Ursprünglich war die Regeleinführung ab Mitte 2023 geplant. Dieser Plan, der maßgeblich von der noch Linke-geführten Justizverwaltung vorangetrieben war, droht jedoch zu scheitern. Zwar sieht der Gesamtrichterrat, eine Art Personalart für die Richterschaft, dass die Einführung der E-Akte notwendig ist. Die Erfahrungen zeigten aber, dass es „nicht hilfreich ist, einen schlecht vorbereiteten Systemwechsel vorzunehmen“.
Zugleich beklagt der Gesamtrichterrat, dass die Gerichte kaum Zeit für Tests hätten. So lief an den Amtsgerichten Neukölln und Köpenick in einigen Bereichen eine mehrmonatige Pilotphase, erst nach einem weiteren Jahr sei dann die E-Akte in den Regelbetrieb gegangen. Beim Kammergericht habe es jedoch keinen Pilotbetrieb gegeben, dennoch sollen die Zivilsenate im September Akten nur noch elektronisch führen. Beim Landgericht läuft seit September in vier Zivilkammern ein Test nur für neu eingehende Verfahren, doch schon im Juni soll die Regeleinführung starten.
Performanceprobleme und Systemausfälle am Landgericht
Ohne einen ausreichend langen Pilotbetrieb sei das nicht hinnehmbar und verstoße gegen die Dienstvereinbarung zur E-Akte. Demnach müsse der Probebetrieb erfolgreich sein und verlässlich evaluiert werden. Das fehle jedoch, beklagen die Richter. Von der Testphase am Landgericht sei „nicht ernsthaft zu erwarten“, dass „nennenswerte Erkenntnisse gewonnen werden können, um es verantworten zu können, in den Regelbetrieb überzugehen“.
Der Gesamtrichterrat fordert einen längeren Testbetrieb, begründet wird das auch mit den Erfahrungen bei den Pilotverfahren. So habe die Vizepräsidentin des Landgerichts, Anja Teschner, im Februar von „Performanceproblemen und Systemausfällen“ berichtet. Auch eine bessere Hardware, also modernere Computer, werden gefordert. Selbst die Amtsgerichte, bei denen schon längere Tests liefen, hätten erhebliche Schwierigkeiten. Die Rede ist von Leistungsproblemen des Akten-Programms sowie einem Mangel bei Schulungen und Unterstützung bei Personal und Technik.
Richter sehen erhebliche Sicherheitsprobleme
Auch die Säle der ordentlichen Gerichte seien offenbar noch nicht ausreichend für Verhandlungen mit der E-Akte vorbereitet. Von insgesamt 274 Sälen sind laut Gesamtrichterrat nur 15 Säle fertig. Am Landgericht, wo ab Juni die Zivilkammern auf die E-Akte umstellen sollen, seien „bloß zwei Säle ertüchtigt“. Am Standort Littenstraße reichten die Datenleitungen nicht aus, es müsse gebaut werden. Der Plan, die Gerichtssäle im laufenden Betrieb umzubauen, sei „nicht verantwortungsvoll“ und den Richtern und Bürgern nicht zumutbar. Es seien noch nicht einmal alle Aufträge ausgeschrieben.

Verfügbare Daten:
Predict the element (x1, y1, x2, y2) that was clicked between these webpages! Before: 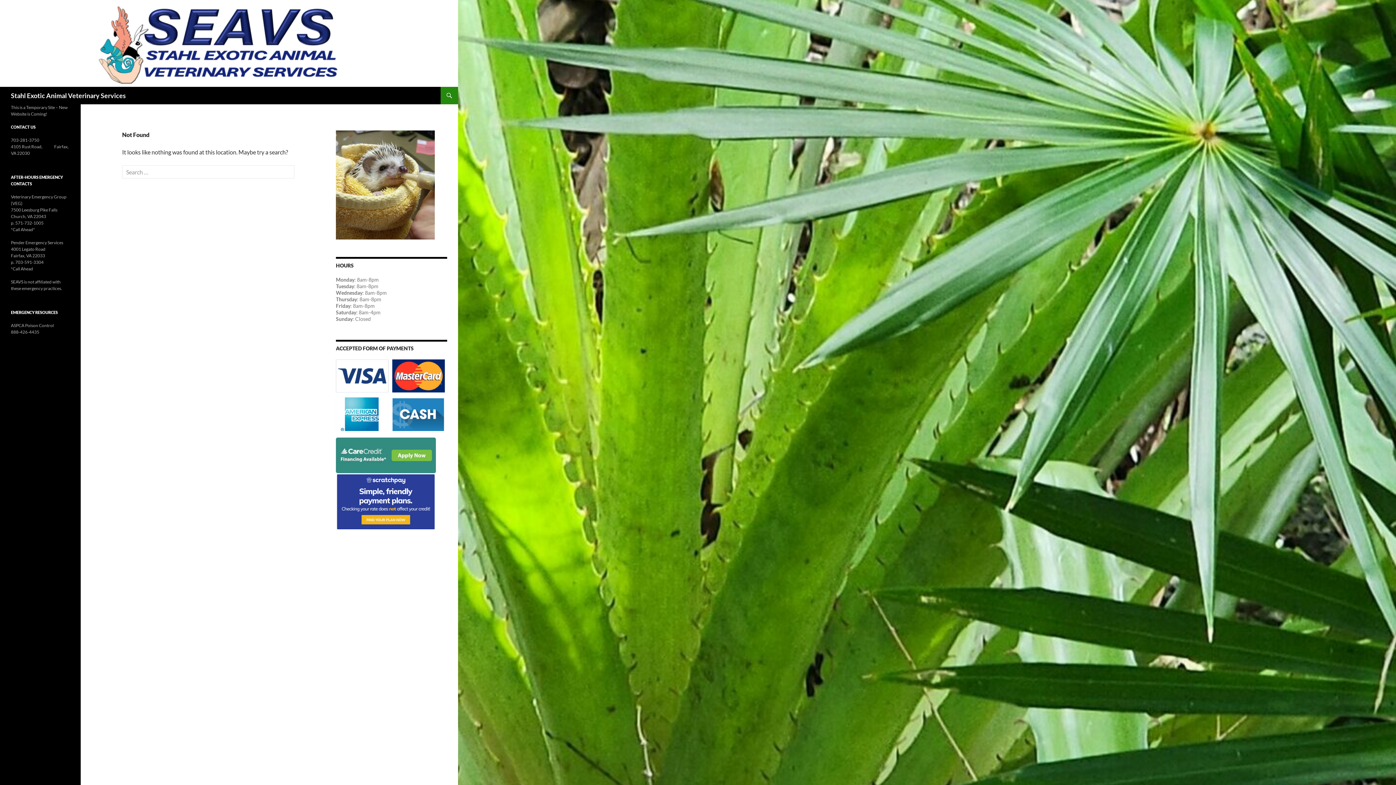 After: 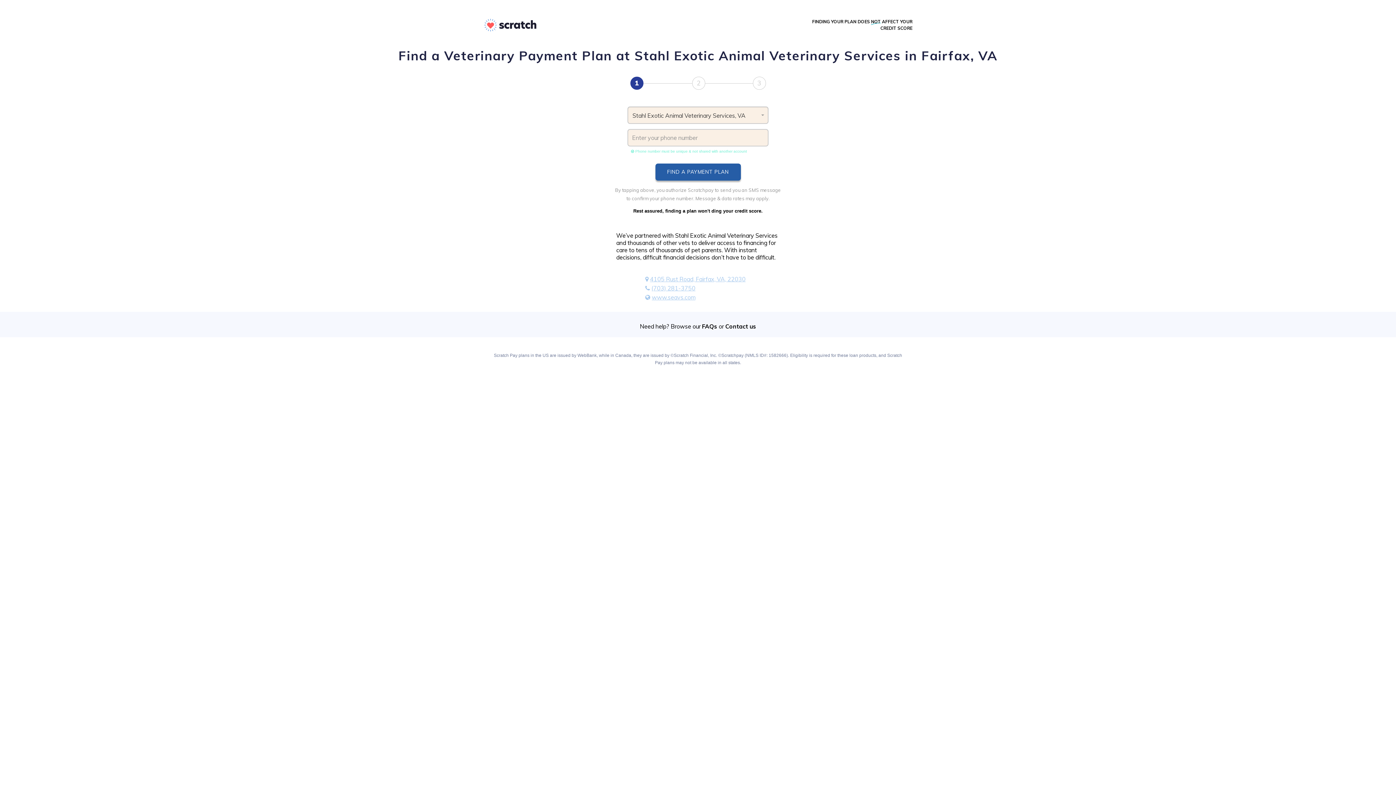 Action: bbox: (336, 498, 436, 504)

Teilaufgaben:
1) Wie viele der insgesamt 274 Säle sind laut dem Text über die Einführung der E-Akte an den Gerichten bereits fertig?
2) Schreiben Sie aus dem Text über die Einführung der E-Akte wortgetreu alles von „Zugleich beklagt der“ bis hinunter zu „die Regeleinführung starten.“ ab.

Erwartete Ergebnisse:
1) Nur 15 Säle.

2)
Zugleich beklagt der Gesamtrichterrat, dass die Gerichte kaum Zeit für Tests hätten. So lief an den Amtsgerichten Neukölln und Köpenick in einigen Bereichen eine mehrmonatige Pilotphase, erst nach einem weiteren Jahr sei dann die E-Akte in den Regelbetrieb gegangen. Beim Kammergericht habe es jedoch keinen Pilotbetrieb gegeben, dennoch sollen die Zivilsenate im September Akten nur noch elektronisch führen. Beim Landgericht läuft seit September in vier Zivilkammern ein Test nur für neu eingehende Verfahren, doch schon im Juni soll die Regeleinführung starten.